Due to such restrictions, the framework of in-person arbitrations seems the next best alternative method viz., #videoconferencing or virtual hearings. #Virtualarbitration as the name suggests means a resolution of disputes by using technology. Such virtual hearings will have to comply with several laws and in particular the #InformationTechnologyAct, 2000. Under the current challenging circumstances, it seems there is no option but to explore virtual arbitration and courts to ensure access to justice and adjudication of disputes.
As the #lockdown in India has been increased by several weeks people are now looking at alternate ways of resolving their legal issues as the pandemic continues indefinitely. There is now a scramble for exploring options to use #technology to reduce physical interface and maintain distancing. One such option that is being looked at very seriously by the Indian Legal System is advent of virtual hearings be it arbitrations or court proceedings.

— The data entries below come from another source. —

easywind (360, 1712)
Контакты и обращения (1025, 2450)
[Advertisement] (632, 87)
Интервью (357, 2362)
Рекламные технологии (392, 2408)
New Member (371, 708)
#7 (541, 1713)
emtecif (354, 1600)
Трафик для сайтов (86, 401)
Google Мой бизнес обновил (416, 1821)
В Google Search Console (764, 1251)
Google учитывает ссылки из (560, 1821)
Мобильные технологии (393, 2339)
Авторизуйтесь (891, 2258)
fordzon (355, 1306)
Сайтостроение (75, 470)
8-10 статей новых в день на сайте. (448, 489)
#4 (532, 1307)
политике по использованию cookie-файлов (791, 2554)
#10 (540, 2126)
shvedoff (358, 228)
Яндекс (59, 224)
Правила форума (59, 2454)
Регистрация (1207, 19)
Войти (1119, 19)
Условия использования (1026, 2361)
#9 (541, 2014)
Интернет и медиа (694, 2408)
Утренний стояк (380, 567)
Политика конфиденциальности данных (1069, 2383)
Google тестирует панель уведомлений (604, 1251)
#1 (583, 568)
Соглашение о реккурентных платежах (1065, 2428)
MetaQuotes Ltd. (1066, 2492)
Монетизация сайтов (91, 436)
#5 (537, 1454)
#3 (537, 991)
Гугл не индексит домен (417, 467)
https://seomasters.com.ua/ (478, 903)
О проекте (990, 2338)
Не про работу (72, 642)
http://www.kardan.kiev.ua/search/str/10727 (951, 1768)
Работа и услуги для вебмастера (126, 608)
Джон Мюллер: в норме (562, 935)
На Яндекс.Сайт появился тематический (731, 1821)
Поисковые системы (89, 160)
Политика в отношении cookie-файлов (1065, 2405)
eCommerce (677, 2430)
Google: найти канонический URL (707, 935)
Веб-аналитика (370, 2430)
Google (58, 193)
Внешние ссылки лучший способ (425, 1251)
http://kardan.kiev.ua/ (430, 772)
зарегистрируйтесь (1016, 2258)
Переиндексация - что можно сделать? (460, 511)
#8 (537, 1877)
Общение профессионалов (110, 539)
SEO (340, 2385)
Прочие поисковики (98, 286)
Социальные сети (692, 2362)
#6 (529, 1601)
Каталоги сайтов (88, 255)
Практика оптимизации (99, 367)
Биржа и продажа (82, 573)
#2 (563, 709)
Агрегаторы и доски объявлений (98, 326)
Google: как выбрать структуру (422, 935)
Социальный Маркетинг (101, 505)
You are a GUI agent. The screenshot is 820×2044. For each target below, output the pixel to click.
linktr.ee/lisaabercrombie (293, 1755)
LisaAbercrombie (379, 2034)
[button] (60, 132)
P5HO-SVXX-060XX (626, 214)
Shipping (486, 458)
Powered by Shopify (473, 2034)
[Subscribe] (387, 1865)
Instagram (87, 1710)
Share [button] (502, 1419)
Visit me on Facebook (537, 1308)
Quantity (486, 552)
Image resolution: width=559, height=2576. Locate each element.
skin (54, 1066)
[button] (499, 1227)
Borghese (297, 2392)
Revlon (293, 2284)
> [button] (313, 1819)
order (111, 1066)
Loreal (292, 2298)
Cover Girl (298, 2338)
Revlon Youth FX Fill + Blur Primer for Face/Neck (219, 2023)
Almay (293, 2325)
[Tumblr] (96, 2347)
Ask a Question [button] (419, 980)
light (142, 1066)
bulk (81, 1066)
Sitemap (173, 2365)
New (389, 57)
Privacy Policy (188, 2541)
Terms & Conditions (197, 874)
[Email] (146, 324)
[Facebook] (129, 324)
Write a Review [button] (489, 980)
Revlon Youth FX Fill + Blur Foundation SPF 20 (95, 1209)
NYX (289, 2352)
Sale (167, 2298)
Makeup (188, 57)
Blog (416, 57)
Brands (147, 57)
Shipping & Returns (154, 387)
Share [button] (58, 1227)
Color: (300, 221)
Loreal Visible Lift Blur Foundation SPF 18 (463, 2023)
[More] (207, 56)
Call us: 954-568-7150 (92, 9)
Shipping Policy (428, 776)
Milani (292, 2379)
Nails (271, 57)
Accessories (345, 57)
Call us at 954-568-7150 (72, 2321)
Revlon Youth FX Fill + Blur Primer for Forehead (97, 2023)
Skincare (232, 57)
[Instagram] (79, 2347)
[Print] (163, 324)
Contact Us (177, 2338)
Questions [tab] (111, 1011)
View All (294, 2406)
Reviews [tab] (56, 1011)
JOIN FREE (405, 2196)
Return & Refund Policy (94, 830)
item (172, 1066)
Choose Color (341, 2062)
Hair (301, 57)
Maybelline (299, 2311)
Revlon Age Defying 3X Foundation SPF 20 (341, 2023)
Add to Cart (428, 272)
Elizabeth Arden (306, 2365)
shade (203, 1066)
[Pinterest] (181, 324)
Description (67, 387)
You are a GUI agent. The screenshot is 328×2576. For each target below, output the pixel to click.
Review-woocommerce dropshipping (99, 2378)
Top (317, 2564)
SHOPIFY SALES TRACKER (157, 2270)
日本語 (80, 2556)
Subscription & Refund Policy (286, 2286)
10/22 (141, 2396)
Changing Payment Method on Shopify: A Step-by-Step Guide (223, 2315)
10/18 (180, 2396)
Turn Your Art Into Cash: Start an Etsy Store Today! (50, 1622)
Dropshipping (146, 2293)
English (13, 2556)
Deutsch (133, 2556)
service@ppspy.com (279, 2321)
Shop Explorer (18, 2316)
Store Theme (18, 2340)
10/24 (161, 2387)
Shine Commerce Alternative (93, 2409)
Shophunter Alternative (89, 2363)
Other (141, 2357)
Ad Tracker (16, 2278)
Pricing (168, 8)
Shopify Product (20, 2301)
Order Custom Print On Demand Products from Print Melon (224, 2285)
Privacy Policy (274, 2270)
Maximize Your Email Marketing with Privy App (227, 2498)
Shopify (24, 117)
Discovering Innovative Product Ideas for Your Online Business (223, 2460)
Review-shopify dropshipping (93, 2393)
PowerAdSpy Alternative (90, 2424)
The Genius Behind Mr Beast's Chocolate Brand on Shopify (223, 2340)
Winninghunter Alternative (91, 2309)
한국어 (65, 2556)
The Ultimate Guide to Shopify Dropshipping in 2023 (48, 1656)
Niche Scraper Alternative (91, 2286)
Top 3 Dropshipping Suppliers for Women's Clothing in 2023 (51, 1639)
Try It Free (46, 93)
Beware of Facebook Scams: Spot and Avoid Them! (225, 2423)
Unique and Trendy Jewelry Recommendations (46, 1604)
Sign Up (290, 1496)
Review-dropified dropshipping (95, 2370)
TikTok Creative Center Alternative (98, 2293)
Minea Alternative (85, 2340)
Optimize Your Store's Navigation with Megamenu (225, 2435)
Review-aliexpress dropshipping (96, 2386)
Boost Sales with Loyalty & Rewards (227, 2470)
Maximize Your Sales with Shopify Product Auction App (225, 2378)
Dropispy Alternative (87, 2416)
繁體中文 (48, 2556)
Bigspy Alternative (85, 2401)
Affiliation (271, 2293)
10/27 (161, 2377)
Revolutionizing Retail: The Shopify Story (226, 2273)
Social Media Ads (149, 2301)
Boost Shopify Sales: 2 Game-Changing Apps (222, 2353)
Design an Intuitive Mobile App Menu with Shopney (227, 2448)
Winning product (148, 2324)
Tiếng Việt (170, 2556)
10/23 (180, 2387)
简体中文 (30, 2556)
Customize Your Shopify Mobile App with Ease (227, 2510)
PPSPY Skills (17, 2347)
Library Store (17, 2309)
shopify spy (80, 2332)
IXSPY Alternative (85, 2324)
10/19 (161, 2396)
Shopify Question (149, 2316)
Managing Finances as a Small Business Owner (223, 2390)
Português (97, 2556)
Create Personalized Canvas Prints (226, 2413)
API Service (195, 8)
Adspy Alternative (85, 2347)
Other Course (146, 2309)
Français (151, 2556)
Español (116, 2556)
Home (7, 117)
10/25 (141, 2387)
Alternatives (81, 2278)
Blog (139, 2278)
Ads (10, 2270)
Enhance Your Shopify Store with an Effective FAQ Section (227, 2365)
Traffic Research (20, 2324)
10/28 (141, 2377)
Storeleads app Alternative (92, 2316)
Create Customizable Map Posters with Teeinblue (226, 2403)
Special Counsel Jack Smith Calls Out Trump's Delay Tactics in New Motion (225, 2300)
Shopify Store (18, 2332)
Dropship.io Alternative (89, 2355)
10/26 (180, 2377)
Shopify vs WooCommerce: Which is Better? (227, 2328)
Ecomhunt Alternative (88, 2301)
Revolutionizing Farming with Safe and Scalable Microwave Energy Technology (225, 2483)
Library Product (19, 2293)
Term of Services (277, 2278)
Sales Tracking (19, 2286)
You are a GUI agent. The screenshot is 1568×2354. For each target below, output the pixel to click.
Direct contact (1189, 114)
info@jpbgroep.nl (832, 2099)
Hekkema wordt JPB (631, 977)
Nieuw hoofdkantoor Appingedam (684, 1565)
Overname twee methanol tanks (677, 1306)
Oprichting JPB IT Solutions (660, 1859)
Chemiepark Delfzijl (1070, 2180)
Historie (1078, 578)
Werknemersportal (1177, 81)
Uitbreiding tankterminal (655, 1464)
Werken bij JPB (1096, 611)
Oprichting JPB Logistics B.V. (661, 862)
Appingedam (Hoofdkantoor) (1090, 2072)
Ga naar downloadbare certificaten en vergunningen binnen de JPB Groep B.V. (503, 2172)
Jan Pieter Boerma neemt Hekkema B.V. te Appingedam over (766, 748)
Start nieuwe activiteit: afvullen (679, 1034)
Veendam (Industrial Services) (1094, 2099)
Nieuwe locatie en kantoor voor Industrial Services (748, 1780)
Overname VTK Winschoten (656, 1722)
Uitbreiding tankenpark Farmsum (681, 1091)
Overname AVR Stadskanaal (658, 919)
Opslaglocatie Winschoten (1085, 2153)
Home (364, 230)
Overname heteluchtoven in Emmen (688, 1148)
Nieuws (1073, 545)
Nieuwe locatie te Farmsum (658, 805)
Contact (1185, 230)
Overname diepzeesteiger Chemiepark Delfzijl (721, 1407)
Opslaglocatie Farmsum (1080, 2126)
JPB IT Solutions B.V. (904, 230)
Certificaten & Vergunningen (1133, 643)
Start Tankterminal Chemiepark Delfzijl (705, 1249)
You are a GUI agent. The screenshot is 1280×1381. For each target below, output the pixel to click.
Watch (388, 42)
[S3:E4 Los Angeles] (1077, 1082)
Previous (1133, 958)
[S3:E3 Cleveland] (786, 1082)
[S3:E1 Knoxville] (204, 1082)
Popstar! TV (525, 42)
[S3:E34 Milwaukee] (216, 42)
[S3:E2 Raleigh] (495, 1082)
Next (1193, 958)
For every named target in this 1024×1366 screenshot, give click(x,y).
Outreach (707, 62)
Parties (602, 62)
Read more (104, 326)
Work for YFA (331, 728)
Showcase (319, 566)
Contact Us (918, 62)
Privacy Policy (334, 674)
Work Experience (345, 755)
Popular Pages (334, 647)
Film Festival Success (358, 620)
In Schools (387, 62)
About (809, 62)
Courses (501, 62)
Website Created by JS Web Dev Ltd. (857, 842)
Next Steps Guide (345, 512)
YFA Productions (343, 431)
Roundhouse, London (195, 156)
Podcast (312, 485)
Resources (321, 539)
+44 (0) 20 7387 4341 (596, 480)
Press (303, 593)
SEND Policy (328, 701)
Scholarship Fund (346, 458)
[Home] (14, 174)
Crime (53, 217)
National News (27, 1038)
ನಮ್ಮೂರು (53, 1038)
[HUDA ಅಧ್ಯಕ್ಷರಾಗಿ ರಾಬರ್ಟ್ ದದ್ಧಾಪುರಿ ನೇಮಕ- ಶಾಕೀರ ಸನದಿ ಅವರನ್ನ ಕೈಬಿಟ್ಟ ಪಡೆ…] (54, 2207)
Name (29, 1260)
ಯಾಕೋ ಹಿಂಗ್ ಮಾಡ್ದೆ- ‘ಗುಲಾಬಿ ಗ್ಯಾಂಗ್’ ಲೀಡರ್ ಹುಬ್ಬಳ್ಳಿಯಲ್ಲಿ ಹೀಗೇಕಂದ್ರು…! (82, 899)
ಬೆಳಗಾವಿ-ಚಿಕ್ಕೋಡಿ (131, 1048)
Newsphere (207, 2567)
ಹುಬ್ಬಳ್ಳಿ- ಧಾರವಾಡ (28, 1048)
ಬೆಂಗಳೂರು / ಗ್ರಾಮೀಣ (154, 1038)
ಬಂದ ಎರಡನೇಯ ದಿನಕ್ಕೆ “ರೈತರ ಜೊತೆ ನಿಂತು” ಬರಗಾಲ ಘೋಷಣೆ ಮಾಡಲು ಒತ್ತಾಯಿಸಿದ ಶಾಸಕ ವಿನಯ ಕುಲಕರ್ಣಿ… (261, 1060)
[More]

The #SupremeCourt has already paved the way for virtual courts vide its guidelines for Courts functioning through video conferencing on 06.04.2020. Though virtual courts were being used as an experiment it is a system that will stay. Though #virtualcourts may not be a panacea in every case it can be considered as a viable option for some types of matters where the evidence is not very difficult to handle. Currently it seems the only viable option.
Currently the most effective, efficient and accessible platform for dispute resolution is arbitration. It is a device whereby the settlement of a question, which is of interest for two or more persons, is entrusted to one or more other persons; the arbitrator(s), who derive their power from a private agreement, not from the authorities of a State, and who are to proceed and decide the case on the basis of such an agreement.
This available avenue for adjudication of disputes can be conducted virtually. Such virtual arbitrations can be conducted either fully or in piecemeal depending on the parties and the arbitral tribunal. As parties are allowed to make their own rules for conducting arbitration they can decide whether they should use virtual arbitration for the entire dispute or only for preliminary issues.Such virtual adjudications will save time and money. It will also lead the way for simplifying the process as interface time can be reduced. It will also restrict adjournments and delays in the matter.
The use of technology as part of legal proceedings is ordinary. In many jurisdictions we have seen some witnesses providing evidence remotely by video-conferencing. As India, is digitally very advance, entrepreneurs can come up with a number of online platforms which are capable of hosting a virtual hearing. Such platforms also allow sharing of documents and its review by the parties. The virtual arbitrations can be done through virtual break out rooms and private chat features, either for one-to-one conversations or as a group is also available on such platforms.
Though, virtual arbitration provides a number of advantages such as low costs and saving of time it is not the ultimate solution. It cannot be denied that virtual hearings will not be appropriate in all circumstances. Some factors which make virtual hearings probably unviable are:
Lengthy Hearing: Anyone who has participated in a lengthy video conference will attest that it is more difficult to maintain focus virtually than it is meeting in person. Delays and disruptions, possibly arising from technology failures, may be amplified over a prolonged period.
Atmosphere for witnesses: Witnesses tend to be more relaxed giving evidence by video link. Where a witness’s evidence is contentious, the cross-examiner might be unfairly disadvantaged by not being able to see the witness in the flesh and to be seen in the flesh by them. This cuts both ways, with a party’s own witnesses and also their opponent’s witnesses.
Sitting hours: In a cross-border dispute with various time zones, some or all parties may be forced to sit at unsociable hours, potentially creating an imbalance.
Availability of internet: A fast, reliable and secure internet connection for each participant is a necessity. While this is ordinarily taken for granted in many parts of the world, internet performance is not guaranteed during this pandemic as telecommunication networks come under increasing strain.
The pandemic has now opened a new avenues and virtual arbitration is being considered as a valuable option. The ability to design a flexible dispute resolution process and to anticipate what issues may arise in a virtual setting has to be examined carefully.Parties to a legal proceeding should weigh up all the factors and work out what is best for them.